Goal of the exercise
Should any entry seem unclear, still set it down exactly as given, along with all the others.

[Stored data entries]
+ + + + + + +

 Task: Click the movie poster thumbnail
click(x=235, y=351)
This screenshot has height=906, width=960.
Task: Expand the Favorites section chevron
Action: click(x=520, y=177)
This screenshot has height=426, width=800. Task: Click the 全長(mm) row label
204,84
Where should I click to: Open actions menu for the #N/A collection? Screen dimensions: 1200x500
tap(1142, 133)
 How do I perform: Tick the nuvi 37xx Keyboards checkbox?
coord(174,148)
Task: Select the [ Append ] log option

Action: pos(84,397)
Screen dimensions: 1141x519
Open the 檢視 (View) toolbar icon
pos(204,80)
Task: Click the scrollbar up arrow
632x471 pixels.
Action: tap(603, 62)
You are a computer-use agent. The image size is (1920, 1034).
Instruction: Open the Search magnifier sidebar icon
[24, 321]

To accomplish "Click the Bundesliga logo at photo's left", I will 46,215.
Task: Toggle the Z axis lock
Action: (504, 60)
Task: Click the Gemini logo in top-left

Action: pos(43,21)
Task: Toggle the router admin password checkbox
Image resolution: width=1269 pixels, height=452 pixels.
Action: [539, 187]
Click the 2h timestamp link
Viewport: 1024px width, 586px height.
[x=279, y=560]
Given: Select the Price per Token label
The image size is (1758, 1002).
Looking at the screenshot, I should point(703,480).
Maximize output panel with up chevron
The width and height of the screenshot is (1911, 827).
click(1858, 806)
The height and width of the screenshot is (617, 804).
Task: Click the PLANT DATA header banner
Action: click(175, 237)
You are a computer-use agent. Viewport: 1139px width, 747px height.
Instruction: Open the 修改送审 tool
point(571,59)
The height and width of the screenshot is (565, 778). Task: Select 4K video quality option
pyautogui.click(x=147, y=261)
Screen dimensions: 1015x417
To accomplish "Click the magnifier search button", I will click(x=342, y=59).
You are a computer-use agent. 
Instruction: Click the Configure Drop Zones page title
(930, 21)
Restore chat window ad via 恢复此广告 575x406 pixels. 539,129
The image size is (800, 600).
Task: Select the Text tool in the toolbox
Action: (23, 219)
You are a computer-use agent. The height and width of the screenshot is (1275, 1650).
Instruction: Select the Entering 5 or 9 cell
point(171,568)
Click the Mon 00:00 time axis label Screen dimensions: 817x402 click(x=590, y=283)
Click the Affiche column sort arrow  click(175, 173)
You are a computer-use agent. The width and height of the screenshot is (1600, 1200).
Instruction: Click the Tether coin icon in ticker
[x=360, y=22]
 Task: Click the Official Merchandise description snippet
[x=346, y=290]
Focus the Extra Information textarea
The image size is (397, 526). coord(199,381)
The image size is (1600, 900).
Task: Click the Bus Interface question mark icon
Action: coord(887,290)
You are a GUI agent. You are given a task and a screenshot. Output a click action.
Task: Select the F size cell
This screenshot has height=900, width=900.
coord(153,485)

+ + + + + + +

Result for this exercise
 Task: Click the movie poster thumbnail
click(x=235, y=351)
This screenshot has height=906, width=960.
Task: Expand the Favorites section chevron
Action: click(x=520, y=177)
This screenshot has height=426, width=800. Task: Click the 全長(mm) row label
204,84
Where should I click to: Open actions menu for the #N/A collection? Screen dimensions: 1200x500
tap(1142, 133)
 How do I perform: Tick the nuvi 37xx Keyboards checkbox?
coord(174,148)
Task: Select the [ Append ] log option

Action: pos(84,397)
Screen dimensions: 1141x519
Open the 檢視 (View) toolbar icon
pos(204,80)
Task: Click the scrollbar up arrow
632x471 pixels.
Action: tap(603, 62)
You are a computer-use agent. The image size is (1920, 1034).
Instruction: Open the Search magnifier sidebar icon
[24, 321]

To accomplish "Click the Bundesliga logo at photo's left", I will 46,215.
Task: Toggle the Z axis lock
Action: (504, 60)
Task: Click the Gemini logo in top-left

Action: pos(43,21)
Task: Toggle the router admin password checkbox
Image resolution: width=1269 pixels, height=452 pixels.
Action: [539, 187]
Click the 2h timestamp link
Viewport: 1024px width, 586px height.
[x=279, y=560]
Given: Select the Price per Token label
The image size is (1758, 1002).
Looking at the screenshot, I should point(703,480).
Maximize output panel with up chevron
The width and height of the screenshot is (1911, 827).
click(1858, 806)
The height and width of the screenshot is (617, 804).
Task: Click the PLANT DATA header banner
Action: click(175, 237)
You are a computer-use agent. Viewport: 1139px width, 747px height.
Instruction: Open the 修改送审 tool
point(571,59)
The height and width of the screenshot is (565, 778). Task: Select 4K video quality option
pyautogui.click(x=147, y=261)
Screen dimensions: 1015x417
To accomplish "Click the magnifier search button", I will click(x=342, y=59).
You are a computer-use agent. 
Instruction: Click the Configure Drop Zones page title
(930, 21)
Restore chat window ad via 恢复此广告 575x406 pixels. 539,129
The image size is (800, 600).
Task: Select the Text tool in the toolbox
Action: (23, 219)
You are a computer-use agent. The height and width of the screenshot is (1275, 1650).
Instruction: Select the Entering 5 or 9 cell
point(171,568)
Click the Mon 00:00 time axis label Screen dimensions: 817x402 click(x=590, y=283)
Click the Affiche column sort arrow  click(175, 173)
You are a computer-use agent. The width and height of the screenshot is (1600, 1200).
Instruction: Click the Tether coin icon in ticker
[x=360, y=22]
 Task: Click the Official Merchandise description snippet
[x=346, y=290]
Focus the Extra Information textarea
The image size is (397, 526). coord(199,381)
The image size is (1600, 900).
Task: Click the Bus Interface question mark icon
Action: coord(887,290)
You are a GUI agent. You are given a task and a screenshot. Output a click action.
Task: Select the F size cell
This screenshot has height=900, width=900.
coord(153,485)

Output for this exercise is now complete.